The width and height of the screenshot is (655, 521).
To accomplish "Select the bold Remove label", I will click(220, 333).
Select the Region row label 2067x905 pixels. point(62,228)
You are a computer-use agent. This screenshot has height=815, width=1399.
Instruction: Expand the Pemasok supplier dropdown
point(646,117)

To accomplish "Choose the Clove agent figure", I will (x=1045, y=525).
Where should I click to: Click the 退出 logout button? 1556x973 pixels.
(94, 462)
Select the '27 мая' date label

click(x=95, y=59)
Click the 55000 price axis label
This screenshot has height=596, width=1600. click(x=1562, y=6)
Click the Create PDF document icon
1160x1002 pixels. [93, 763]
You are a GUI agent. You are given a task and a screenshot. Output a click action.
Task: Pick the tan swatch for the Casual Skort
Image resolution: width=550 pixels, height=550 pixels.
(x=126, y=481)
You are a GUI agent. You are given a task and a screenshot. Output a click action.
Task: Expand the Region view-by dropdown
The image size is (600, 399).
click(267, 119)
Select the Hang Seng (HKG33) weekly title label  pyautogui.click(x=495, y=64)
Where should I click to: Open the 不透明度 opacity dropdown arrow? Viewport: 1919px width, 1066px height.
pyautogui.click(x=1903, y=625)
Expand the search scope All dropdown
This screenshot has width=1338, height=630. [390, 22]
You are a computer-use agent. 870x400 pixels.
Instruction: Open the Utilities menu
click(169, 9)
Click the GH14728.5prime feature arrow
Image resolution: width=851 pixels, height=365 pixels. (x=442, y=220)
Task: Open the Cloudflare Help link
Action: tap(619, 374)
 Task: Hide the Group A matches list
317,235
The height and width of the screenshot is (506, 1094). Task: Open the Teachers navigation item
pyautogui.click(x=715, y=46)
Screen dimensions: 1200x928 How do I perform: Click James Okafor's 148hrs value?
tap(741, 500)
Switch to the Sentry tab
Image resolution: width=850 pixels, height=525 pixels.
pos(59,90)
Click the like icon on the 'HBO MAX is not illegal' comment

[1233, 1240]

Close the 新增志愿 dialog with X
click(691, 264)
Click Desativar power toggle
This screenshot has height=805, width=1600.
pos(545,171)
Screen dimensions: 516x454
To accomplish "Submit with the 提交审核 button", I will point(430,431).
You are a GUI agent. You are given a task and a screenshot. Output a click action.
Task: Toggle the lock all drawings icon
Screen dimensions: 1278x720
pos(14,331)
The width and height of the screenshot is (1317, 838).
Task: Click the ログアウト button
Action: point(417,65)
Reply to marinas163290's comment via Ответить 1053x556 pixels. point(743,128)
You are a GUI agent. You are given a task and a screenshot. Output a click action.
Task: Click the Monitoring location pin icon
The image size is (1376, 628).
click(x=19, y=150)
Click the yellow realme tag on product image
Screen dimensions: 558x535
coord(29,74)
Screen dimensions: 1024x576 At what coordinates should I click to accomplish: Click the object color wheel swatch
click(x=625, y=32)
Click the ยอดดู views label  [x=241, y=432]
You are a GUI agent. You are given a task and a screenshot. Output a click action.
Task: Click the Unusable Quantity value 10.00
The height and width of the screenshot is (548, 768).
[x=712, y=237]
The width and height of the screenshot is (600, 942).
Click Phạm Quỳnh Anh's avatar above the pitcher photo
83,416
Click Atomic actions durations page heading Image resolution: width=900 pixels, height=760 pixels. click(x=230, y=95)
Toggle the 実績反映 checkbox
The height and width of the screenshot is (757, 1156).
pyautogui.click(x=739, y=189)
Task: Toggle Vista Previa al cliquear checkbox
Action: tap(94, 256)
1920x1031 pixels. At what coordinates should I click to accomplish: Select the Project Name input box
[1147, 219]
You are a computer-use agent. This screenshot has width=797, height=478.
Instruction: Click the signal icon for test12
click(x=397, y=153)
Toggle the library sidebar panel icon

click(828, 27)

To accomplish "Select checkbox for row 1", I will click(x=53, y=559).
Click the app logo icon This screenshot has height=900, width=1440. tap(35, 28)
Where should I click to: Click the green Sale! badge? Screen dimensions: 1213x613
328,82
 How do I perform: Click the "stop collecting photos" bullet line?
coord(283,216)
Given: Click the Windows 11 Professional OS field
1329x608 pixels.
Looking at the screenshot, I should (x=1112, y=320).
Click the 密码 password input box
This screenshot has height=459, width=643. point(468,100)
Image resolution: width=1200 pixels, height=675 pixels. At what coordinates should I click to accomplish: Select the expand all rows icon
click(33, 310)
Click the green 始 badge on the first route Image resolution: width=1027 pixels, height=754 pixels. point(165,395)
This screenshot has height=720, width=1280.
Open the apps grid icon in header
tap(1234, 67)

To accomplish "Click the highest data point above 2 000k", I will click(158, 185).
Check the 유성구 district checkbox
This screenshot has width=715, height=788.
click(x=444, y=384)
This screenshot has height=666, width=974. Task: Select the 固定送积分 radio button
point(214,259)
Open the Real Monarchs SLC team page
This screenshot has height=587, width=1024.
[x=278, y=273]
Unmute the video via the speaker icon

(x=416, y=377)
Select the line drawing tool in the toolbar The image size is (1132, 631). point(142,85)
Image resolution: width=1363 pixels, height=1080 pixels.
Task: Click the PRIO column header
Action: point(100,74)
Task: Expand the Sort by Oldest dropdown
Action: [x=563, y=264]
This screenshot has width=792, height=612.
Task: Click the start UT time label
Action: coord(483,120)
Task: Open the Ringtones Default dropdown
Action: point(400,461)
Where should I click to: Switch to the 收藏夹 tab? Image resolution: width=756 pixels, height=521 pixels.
***
Task instructions —
Where does the string "page" occur in the material? Copy every line where it does.

Exercise output —
Click Atomic actions durations page heading Image resolution: width=900 pixels, height=760 pixels. click(x=230, y=95)
Open the Real Monarchs SLC team page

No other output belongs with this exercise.